Migrating data is hard. Data migrations vary greatly, such as reformatting data within a database, moving data to a new database, or just changing how it’s accessed in a non-breaking way.

Depending on the size of the data, you may decide it’s worth it to take the data offline for the duration, but often this isn’t an option. Your data has to migrate in a non-breaking way while remaining online.

The easiest approach to a database migration is something like a script in your ORM that runs on deploy. However, I’ve found that this straightforward approach is often lacking, and with just a little more time investment you can get more confidence in your migration and spend less time troubleshooting.

These are the generic goals I’d set for any online data migration:

  • Self-healing, resilient to failure
  • Resumable, doesn’t have to start over after failure
  • Transparent, easy to tell what’s going on at all times
  • Backward compatible, does not break production traffic, and its operations are idempotent

Your default migration script via your ORM might handle backward compatibility and idempotence but basically none of the others. By default, if your script fails in the middle of the migration, it’ll have to start over, you may not know where it failed, you can’t tell it to just do a subset of the migration while trying again, and it won’t be able to restart itself.

My recent data migration

Real-life examples are the most useful, so I’ll describe the migration I just recently did, but keep in mind this could be used for other databases and in plenty of other scenarios. We moved one of our datastores from Azure BLOB into AWS S3. The most practical option was for us to write our own custom migration. The total data size is about 3 TB, not very big, but has roughly 200 million files, which I knew would take multiple days to migrate.

The most straightforward and obvious approach would be something like:

  1. Loop over each record
  2. Check if the record exists in the new datastore already
  3. If not, copy it to the new datastore, otherwise skip it

but with 200M files, if the process fails, you really don’t want to have to start over again; you want to be able to pick up where you left off. With a little more work up front, we can make this process robust.
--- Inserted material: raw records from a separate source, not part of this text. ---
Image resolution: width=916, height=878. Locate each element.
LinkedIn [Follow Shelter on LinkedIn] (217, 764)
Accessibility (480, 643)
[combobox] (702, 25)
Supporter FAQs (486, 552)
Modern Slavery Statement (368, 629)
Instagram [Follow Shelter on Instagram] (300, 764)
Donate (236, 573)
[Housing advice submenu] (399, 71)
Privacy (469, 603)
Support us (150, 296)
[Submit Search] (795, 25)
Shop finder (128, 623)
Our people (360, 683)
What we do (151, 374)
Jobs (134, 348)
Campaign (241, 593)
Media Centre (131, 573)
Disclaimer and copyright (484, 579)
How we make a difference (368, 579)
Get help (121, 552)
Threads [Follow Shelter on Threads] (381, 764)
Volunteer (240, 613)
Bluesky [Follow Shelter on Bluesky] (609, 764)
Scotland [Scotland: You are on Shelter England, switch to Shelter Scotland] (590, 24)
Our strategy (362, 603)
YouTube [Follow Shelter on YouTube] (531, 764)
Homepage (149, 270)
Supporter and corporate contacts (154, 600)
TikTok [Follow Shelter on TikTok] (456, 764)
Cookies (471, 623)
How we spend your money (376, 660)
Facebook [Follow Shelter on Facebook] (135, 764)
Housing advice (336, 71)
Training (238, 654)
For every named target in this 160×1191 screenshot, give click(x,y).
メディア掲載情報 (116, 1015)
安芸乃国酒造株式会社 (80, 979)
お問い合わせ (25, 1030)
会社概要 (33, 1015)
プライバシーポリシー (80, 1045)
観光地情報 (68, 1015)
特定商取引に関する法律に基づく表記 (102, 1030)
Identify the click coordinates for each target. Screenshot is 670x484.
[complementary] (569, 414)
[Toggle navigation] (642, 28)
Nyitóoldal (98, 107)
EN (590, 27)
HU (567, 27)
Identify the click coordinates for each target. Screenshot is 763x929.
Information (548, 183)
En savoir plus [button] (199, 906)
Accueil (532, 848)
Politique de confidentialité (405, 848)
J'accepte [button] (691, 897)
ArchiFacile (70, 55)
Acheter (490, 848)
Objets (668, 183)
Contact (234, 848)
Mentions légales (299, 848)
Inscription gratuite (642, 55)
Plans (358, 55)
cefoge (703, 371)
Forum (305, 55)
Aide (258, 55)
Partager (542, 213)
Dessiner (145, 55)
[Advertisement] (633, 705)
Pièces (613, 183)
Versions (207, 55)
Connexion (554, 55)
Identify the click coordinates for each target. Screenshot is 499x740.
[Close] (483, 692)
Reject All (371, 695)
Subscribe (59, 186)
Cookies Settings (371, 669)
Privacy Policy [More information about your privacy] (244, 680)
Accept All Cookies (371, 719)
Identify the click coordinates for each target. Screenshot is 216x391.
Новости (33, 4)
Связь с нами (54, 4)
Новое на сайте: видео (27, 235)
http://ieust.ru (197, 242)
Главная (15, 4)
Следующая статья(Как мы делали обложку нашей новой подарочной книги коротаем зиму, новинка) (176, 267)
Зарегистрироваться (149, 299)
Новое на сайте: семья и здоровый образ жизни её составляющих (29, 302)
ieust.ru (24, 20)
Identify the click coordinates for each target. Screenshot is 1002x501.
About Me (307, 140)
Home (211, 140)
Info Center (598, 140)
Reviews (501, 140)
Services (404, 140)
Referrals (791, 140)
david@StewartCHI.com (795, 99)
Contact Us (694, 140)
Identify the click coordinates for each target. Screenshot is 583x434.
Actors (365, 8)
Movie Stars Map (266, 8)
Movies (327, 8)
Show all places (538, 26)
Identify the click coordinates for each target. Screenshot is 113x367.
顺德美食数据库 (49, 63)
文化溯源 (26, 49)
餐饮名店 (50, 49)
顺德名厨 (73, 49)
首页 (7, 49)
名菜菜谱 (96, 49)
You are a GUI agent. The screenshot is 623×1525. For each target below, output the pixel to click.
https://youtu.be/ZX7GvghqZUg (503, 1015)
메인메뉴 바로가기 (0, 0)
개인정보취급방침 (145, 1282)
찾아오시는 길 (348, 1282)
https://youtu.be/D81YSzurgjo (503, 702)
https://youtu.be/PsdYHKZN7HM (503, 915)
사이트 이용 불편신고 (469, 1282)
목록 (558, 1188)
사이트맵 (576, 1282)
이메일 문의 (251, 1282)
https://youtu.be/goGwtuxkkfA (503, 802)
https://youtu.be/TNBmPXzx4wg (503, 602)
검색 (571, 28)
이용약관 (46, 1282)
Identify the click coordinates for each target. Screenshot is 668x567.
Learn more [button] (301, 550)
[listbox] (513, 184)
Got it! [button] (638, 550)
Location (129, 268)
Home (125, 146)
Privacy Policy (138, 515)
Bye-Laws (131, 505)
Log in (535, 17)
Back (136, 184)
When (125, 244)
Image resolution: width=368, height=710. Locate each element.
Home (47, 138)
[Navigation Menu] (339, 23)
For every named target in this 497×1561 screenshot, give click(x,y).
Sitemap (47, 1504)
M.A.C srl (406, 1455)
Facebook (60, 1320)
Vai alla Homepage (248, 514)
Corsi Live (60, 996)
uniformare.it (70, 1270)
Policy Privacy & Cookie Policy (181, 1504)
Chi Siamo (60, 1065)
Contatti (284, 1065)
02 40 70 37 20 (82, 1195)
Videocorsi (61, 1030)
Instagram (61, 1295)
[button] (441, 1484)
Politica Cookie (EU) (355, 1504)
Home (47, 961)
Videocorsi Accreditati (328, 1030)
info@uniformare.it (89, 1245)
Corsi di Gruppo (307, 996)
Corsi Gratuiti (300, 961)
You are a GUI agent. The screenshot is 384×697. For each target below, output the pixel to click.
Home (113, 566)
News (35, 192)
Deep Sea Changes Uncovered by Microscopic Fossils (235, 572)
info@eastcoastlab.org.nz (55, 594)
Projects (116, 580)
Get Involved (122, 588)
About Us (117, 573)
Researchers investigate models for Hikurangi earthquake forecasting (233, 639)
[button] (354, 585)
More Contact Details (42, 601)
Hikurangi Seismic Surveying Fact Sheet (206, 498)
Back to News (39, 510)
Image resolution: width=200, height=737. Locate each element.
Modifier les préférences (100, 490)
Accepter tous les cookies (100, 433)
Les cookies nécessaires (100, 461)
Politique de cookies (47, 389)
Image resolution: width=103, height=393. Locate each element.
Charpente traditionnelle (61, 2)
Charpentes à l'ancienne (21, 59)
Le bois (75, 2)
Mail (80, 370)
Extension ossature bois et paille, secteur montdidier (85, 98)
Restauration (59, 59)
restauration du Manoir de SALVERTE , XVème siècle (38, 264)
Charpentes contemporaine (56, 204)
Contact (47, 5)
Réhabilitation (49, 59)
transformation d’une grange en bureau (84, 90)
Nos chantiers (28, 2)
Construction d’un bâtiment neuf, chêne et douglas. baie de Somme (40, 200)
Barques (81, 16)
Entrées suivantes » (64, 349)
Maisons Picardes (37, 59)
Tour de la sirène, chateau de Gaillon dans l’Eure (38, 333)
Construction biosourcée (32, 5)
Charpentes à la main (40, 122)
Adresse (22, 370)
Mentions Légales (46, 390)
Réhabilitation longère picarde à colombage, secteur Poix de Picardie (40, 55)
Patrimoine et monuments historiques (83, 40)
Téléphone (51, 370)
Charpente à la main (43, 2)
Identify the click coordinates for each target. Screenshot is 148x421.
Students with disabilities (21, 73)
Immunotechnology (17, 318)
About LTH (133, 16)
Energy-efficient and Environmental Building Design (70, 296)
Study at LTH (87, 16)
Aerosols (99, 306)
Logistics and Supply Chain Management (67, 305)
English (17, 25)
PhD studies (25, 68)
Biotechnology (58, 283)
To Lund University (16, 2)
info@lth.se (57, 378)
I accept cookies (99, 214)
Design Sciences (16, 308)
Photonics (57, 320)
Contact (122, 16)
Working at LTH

Here’s the approach:

  1. Split the migration into batches
  2. Use the batch size to save progress mid-migration
  3. Log what’s happening per batch
  4. Add error handling in case of failure
  5. Test the migration by running a few batches individually
  6. Spin up an internal web app with a simple UI to manage the migration

Let’s go into detail on each of these.

Migrate in small batches

This is the most important idea and all other benefits flow from here. When thinking about a batch size, I first think about the logging: how often do I want to be informed about its progress? I usually want a log every minute or two, otherwise I don’t have quick feedback on what’s going on. Anything more frequent than that and it’s just noise.

Then, I need to know something about my data to pick a batch size from that, but honestly, I just guessed and it happened to be pretty close (experimenting with this is okay!). I ran this migration in batches of 20,000 files.

Save progress mid-migration

This is related to the batch size. My approach here was somewhat custom; I loaded a list of primary keys from another datastore (this was faster to access sequentially) and grouped these into files. Each file had a list of primary keys and in my case, there were about 400 files (the grouping here is specific to how the data is organized but it’s not an important detail for the approach in general). I saved these files to Azure BLOB so they could be accessed from the production machine the migration runs on.

The migration loops over these files one at a time. When it completes a batch, it removes those primary keys from the file and saves it, effectively marking them as done, then continues on to the next batch. That way, if the migration fails at any step, we don’t lose progress; we just load up the files again and keep going.

Log every batch

For a long-running migration, I want to know even when things are going well. Every time the migration finishes a batch, I log it with something like: “{batchNumber}/{totalBatches} completed in {secondsElapsed} seconds”

Error handling

The main thing here, again, is logging. Every exception gets logged. Exceptions I can’t handle will cancel the migration, but transient network failures get handled with a simple retry loop.

Test the migration

Another benefit to the migration being split into files/batches is that I can easily run just a single file or batch to test it. By testing with various file numbers (slightly different types of data in my case) I can validate my assumptions without having to run the whole thing. This also helps me catch common errors quickly.

Internal web app

I use internal tooling a ton. I have an administrative site for this service, so it was trivial to add another controller to the site which calls my migration script. It took another 30min or so of copy/pasting UI patterns I use on other pages and suddenly I had a useful UI to manage the migration. Starting the migration takes a single click from this page.

Wrapping it up

I recommend an approach like this whenever the migration could otherwise negatively impact customers, or even if it would just take multiple hours (or longer) to run. I’ve done this a handful of times with various datastores and I’m always surprised at how little extra time it takes to add these benefits in. Thankfully, data migrations like this aren’t very common, but the downside is that they’re hard to get practice with, so I hope this guide will give others some ideas about how to approach their next migration.